## BEGIN

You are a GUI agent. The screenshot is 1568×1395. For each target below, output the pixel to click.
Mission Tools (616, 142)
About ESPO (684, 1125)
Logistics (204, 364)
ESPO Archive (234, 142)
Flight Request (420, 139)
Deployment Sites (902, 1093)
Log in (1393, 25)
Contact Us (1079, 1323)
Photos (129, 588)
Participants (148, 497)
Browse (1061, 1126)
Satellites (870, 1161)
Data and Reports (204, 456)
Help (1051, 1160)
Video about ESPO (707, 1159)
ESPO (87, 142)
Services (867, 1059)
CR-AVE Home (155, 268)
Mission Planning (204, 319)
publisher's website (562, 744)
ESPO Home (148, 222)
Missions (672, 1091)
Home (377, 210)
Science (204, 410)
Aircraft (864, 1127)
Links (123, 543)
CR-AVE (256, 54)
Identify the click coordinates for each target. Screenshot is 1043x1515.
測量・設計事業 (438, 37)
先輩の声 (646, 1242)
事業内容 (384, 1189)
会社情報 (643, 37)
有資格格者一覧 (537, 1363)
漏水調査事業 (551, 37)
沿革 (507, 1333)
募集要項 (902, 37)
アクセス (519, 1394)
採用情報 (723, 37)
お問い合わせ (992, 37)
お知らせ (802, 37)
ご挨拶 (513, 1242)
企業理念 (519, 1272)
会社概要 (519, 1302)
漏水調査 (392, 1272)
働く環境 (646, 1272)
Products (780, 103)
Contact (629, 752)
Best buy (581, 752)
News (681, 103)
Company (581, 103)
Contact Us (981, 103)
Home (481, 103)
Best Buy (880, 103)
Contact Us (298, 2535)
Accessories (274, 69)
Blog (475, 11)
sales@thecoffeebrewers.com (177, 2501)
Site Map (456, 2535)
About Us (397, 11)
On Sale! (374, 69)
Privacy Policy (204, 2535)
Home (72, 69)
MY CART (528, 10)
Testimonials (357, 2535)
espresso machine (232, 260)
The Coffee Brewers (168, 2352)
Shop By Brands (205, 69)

## END

_THE EXERCISE_: Rewrite the records between the lines holding "Contact Us (1079, 1323)" and "Products (780, 103)", inclusive, and keep every request line as it stands. In the answers, multiply each coordinate by 2.1 and round it to a whole number, with halves rounded up.

_EXERCISE RESULT_:
Contact Us (2266, 2778)
Photos (271, 1235)
Participants (311, 1044)
Browse (2228, 2365)
Satellites (1827, 2438)
Data and Reports (428, 958)
Help (2207, 2436)
Video about ESPO (1485, 2434)
ESPO (183, 298)
Services (1821, 2224)
CR-AVE Home (326, 563)
Mission Planning (428, 670)
publisher's website (1180, 1562)
ESPO Home (311, 466)
Missions (1411, 2291)
Home (792, 441)
Science (428, 861)
Aircraft (1814, 2367)
Links (258, 1140)
CR-AVE (538, 113)
Identify the click coordinates for each target. Screenshot is 1043x1515.
測量・設計事業 (920, 78)
先輩の声 (1357, 2608)
事業内容 (806, 2497)
会社情報 (1350, 78)
有資格格者一覧 (1128, 2862)
漏水調査事業 (1157, 78)
沿革 (1065, 2799)
募集要項 (1894, 78)
アクセス (1090, 2927)
採用情報 (1518, 78)
お問い合わせ (2083, 78)
お知らせ (1684, 78)
ご挨拶 (1077, 2608)
企業理念 (1090, 2671)
会社概要 (1090, 2734)
漏水調査 (823, 2671)
働く環境 (1357, 2671)
Products (1638, 216)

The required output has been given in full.